You may have missed the story last autumn that the OED had to revise its definition of the term "woman" after equality campaigners challenged the use of "bitch," "bint" and "wench" as synonyms.
An open letter signed by Maria Beatrice Giovanardi and others from Women's Aid, the Women's Equality Party and several linguists began:
"Did you know that if you are a woman, the dictionary will refer to you as a “bitch” or a “maid”? And that a man is “a person with the qualities associated with males, such as bravery, spirit, or toughness” or “a man of honour” and the “man of the house”?

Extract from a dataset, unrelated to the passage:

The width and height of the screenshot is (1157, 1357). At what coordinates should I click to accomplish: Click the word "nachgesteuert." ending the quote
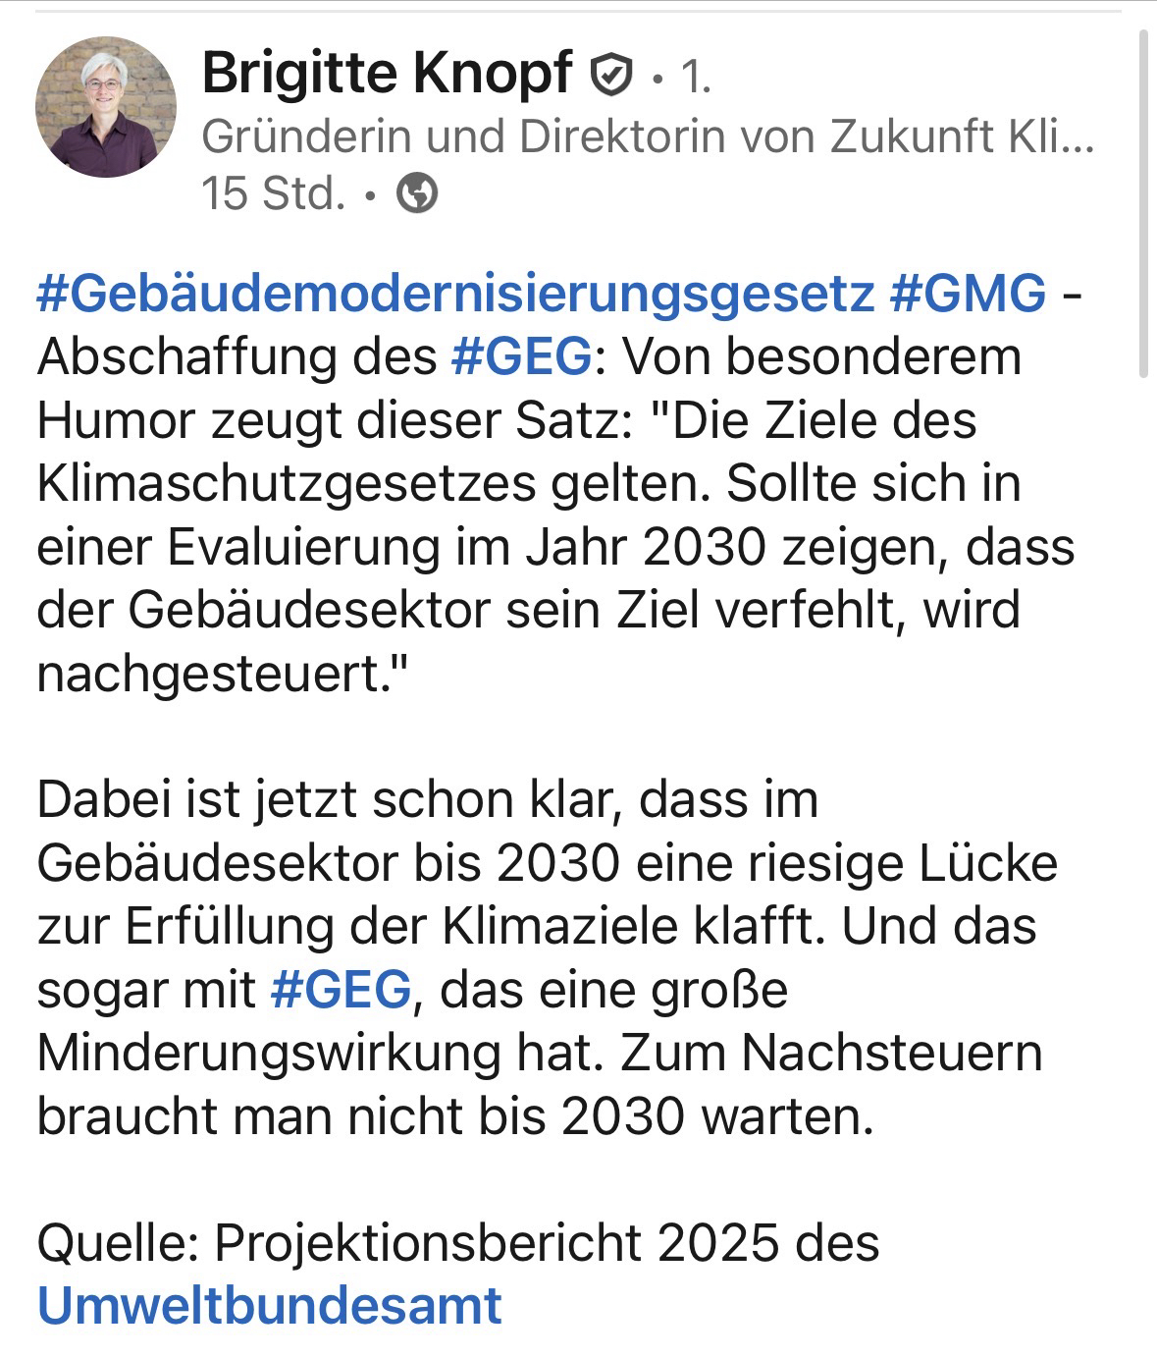pyautogui.click(x=221, y=674)
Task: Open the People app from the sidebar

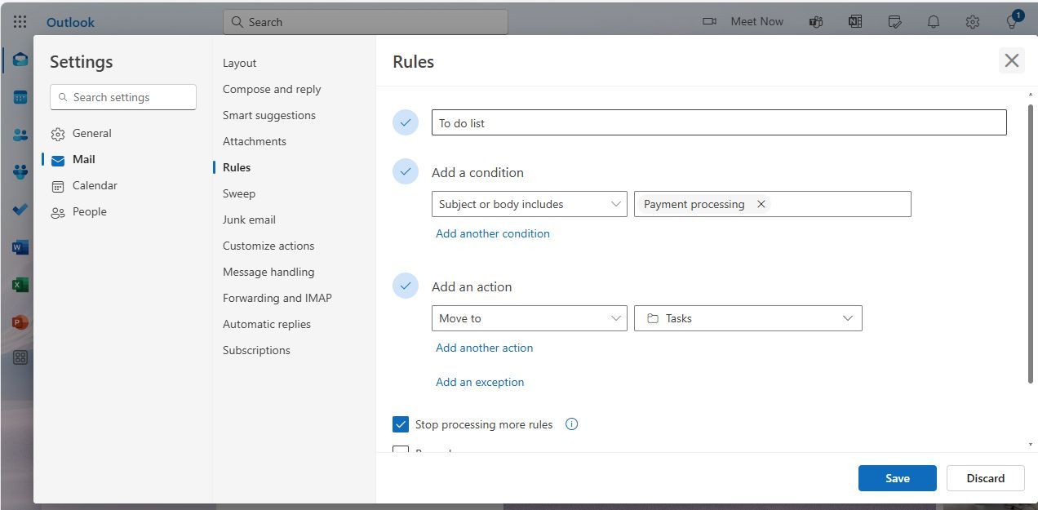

These are, according to the dictionary, the synonyms for “woman” alongside a wealth of derogatory and equally sexist examples – “I told you to be home when I get home, little woman” or “Don’t be daft, woman!”'
There was also a protest that the entry for "man" was much longer than the one for "woman." Among the many things that interest me in this story, which concludes well with the OED revising its examples, is that "woman" might be - at least linguistically - the marked form and "man" the unmarked.
This is the argument that used to be jocularly characterised as "man embraces woman." In other words, "man" is both the generic and specific term, grammatically speaking. I always found it specious, since the famous example "man, being a mammal, breastfeeds his young" always makes people jump.

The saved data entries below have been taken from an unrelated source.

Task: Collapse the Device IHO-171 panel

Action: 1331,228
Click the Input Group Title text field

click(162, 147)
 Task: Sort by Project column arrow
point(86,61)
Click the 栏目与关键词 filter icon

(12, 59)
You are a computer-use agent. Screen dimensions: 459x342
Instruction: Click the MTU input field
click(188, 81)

Ida Frisell published some research at Lund university which expands this idea.
Words like "fireman," "policeman," "spokesman," "chairman," are gradually being replaced by "firefighter," "police officer," "spokesperson," "chair(person)," though many people really object to the "-person" suffix and regard it as political correctness gone mad.
But, back to marked and unmarked. The unmarked form is often male: dog, tiger, lion; if we said "a pack of bitches" we would mean something different from "a pack of dogs." "The tigress was dangerous" refers to a specific gender of the animal - same with lioness.
The marked form is sometimes male: we say ducks, sheep, cows, not drakes, rams and bulls, unless we are being specific about the gender. No-one says, "I'm going to the park to feed the drakes" or "try counting rams to get to sleep."
There has been a movement away from using feminising suffixes in recent years, with "stewardess" being replaced by "flight attendant" or both sexes using "actor." I certainly remember with distaste a trend lasting into the 1960s to refer to female students as "undergraduettes," but that was as much about the users' linguistic ignorance as it was about feminism.
Word of the week: Tsar
Prompted by news that the Queen has appointed a "diversity tsar" to modernise the monarchy's approach to race, after Megan Markle's revelations in the interview she and her husband gave to Oprah Winfrey. The word "tsar" derives from the Latin "Caesar" and was used in Slavic countries for their supreme leader.
Now you can be a tsar of anything. Maybe I'll be appointed Language Tsar? And perhaps change my surname to Hoffperson? It's a thought.